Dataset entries
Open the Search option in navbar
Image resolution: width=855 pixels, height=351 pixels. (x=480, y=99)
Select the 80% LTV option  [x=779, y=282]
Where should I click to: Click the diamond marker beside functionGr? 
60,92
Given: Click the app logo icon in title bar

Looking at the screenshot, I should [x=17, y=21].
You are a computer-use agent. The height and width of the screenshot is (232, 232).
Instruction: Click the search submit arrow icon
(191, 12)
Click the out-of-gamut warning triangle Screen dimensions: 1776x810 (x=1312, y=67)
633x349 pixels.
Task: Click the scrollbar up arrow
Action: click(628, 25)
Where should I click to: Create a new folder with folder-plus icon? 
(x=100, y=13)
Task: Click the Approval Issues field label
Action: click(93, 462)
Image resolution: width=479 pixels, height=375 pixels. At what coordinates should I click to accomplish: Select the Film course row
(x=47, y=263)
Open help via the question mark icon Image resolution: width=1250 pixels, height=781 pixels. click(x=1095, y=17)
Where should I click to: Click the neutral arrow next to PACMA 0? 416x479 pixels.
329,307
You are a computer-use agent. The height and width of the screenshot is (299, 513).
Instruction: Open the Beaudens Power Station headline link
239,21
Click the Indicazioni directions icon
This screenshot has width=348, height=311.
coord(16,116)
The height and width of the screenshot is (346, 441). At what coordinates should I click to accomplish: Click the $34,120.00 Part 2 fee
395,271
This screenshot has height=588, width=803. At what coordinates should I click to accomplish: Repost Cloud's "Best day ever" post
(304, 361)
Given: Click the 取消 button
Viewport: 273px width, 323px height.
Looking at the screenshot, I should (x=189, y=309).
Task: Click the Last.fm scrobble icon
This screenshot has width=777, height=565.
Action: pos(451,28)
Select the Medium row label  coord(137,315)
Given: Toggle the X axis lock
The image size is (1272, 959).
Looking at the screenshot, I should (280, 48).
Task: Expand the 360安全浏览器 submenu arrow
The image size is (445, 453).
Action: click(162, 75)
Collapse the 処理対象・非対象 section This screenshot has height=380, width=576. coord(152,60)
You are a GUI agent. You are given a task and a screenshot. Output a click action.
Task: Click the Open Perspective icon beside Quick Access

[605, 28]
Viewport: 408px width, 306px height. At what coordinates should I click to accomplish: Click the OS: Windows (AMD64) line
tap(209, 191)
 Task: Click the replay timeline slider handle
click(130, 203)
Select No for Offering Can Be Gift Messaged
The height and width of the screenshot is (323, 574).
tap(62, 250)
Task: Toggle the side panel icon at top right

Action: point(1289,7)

EXERCISE INSTRUCTIONS => Above are some records; copy each line there that contains "computer".

RESPONSE FOR THIS EXERCISE =>
You are a computer-use agent. The height and width of the screenshot is (232, 232).
You are a computer-use agent. The height and width of the screenshot is (299, 513).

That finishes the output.